YOUR TASK: Which lines in the entries below contain the string "cell"? Show each of them in full.
____
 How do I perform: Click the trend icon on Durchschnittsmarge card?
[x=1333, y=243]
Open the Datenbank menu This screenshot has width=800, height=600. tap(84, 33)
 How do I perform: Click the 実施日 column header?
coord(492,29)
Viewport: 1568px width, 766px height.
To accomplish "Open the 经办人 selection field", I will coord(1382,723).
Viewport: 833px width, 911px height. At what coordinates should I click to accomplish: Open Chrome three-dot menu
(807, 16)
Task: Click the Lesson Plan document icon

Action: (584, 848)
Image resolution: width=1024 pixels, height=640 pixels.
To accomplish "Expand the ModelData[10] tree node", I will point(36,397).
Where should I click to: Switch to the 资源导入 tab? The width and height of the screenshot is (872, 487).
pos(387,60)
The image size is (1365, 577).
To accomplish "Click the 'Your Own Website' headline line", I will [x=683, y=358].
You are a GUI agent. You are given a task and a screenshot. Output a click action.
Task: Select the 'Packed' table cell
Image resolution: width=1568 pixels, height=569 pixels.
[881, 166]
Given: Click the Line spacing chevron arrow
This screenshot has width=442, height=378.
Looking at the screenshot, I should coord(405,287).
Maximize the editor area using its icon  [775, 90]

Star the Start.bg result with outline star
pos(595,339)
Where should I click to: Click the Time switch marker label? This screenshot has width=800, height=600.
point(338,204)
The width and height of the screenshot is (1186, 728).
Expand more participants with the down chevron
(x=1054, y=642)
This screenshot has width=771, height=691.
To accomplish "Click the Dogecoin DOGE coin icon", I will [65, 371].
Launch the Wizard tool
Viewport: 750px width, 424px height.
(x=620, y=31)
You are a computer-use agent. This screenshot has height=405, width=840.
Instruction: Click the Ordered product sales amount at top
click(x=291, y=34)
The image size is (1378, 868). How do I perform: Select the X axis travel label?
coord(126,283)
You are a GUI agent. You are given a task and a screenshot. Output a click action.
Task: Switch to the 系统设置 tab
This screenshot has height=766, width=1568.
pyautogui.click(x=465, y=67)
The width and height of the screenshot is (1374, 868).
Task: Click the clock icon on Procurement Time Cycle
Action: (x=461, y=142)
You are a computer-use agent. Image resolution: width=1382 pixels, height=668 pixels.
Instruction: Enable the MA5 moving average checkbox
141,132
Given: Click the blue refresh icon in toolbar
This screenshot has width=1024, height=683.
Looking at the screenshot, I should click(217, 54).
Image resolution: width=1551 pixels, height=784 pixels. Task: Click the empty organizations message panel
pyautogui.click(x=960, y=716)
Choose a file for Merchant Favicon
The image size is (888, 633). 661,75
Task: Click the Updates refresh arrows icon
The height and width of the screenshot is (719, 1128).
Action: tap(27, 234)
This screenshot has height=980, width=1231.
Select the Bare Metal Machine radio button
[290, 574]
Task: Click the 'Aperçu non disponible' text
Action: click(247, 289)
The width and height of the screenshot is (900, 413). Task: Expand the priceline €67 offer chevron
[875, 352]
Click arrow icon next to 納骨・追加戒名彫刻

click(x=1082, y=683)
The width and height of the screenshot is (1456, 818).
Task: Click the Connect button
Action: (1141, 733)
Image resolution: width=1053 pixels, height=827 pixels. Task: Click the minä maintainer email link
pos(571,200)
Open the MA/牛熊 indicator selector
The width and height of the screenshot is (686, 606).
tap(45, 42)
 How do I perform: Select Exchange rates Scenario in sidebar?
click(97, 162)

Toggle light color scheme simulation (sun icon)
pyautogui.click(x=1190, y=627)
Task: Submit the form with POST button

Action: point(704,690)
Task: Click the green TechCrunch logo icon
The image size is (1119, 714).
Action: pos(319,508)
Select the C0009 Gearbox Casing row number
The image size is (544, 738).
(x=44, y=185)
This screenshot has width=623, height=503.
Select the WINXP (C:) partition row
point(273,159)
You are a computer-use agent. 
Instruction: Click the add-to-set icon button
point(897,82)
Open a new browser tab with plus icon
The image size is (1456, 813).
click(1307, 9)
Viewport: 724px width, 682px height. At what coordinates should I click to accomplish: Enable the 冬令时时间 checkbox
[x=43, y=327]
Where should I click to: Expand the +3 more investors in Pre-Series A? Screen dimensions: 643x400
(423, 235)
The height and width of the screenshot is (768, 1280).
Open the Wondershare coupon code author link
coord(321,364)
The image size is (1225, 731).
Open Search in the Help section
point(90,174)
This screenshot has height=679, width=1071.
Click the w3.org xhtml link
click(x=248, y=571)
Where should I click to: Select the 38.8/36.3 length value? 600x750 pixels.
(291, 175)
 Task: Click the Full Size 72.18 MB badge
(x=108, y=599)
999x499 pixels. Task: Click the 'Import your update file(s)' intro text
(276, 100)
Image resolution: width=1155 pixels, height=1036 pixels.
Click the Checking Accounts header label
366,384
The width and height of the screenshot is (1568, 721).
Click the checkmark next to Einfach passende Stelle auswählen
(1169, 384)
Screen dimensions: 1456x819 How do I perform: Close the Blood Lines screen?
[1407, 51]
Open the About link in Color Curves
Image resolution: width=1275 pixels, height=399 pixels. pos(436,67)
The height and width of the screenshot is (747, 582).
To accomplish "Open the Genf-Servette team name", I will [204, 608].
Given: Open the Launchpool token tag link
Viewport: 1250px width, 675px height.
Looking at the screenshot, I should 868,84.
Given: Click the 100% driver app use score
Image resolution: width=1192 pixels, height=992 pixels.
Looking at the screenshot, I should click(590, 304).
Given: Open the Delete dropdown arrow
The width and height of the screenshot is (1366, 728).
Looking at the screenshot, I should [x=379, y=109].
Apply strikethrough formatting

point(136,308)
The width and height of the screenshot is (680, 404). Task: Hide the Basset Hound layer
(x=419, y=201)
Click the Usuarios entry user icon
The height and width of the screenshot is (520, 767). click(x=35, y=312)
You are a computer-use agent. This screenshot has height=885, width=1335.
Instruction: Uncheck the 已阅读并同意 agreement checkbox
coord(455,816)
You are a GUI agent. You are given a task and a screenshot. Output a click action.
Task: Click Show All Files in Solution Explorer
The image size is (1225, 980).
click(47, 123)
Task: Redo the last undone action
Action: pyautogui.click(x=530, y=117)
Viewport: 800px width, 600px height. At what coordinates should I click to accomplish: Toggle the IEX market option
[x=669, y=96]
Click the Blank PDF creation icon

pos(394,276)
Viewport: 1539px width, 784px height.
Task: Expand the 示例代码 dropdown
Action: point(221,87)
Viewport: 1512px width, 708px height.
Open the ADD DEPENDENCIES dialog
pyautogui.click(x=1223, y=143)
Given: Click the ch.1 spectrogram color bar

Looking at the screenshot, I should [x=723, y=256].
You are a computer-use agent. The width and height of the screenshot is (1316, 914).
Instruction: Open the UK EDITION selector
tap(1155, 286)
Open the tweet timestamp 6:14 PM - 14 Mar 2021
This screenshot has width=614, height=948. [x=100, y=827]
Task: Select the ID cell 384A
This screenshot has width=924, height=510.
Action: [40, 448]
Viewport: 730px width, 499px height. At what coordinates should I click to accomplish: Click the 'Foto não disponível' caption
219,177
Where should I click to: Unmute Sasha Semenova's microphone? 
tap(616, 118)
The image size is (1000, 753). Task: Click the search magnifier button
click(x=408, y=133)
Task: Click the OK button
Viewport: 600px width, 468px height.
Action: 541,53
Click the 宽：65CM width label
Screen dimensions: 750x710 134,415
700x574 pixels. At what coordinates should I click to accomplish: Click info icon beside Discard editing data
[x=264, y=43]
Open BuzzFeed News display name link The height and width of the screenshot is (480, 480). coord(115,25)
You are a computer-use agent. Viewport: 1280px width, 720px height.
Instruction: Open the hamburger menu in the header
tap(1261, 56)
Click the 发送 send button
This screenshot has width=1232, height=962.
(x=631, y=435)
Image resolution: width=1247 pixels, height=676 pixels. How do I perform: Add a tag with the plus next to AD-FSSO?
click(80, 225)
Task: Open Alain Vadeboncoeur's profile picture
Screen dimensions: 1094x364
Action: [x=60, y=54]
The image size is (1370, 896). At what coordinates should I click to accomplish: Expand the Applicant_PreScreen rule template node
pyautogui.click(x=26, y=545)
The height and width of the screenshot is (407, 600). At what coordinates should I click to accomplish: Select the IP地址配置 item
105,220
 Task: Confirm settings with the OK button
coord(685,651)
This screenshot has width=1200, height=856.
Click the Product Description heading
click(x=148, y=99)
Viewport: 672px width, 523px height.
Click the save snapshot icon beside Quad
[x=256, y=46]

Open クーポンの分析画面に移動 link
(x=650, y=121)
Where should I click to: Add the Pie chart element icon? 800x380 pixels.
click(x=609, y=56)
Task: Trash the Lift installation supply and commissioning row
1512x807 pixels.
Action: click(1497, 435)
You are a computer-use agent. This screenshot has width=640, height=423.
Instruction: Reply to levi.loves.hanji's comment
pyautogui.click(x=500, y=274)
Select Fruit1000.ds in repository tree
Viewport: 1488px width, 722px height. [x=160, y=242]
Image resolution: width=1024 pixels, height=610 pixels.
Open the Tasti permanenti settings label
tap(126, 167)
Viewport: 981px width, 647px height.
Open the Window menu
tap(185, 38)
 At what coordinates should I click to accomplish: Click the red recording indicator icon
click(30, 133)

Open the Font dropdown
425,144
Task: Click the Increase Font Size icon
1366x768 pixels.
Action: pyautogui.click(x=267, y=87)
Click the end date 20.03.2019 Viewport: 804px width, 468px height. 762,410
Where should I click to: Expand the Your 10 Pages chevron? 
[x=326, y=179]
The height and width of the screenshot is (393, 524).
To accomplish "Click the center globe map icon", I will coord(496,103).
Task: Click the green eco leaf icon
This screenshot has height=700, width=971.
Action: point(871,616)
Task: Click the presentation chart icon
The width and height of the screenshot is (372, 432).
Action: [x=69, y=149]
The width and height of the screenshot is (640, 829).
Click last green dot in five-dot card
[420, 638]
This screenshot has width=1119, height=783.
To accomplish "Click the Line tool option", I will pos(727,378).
____
RESULT:
Task: Select the 'Packed' table cell
Task: Select the ID cell 384A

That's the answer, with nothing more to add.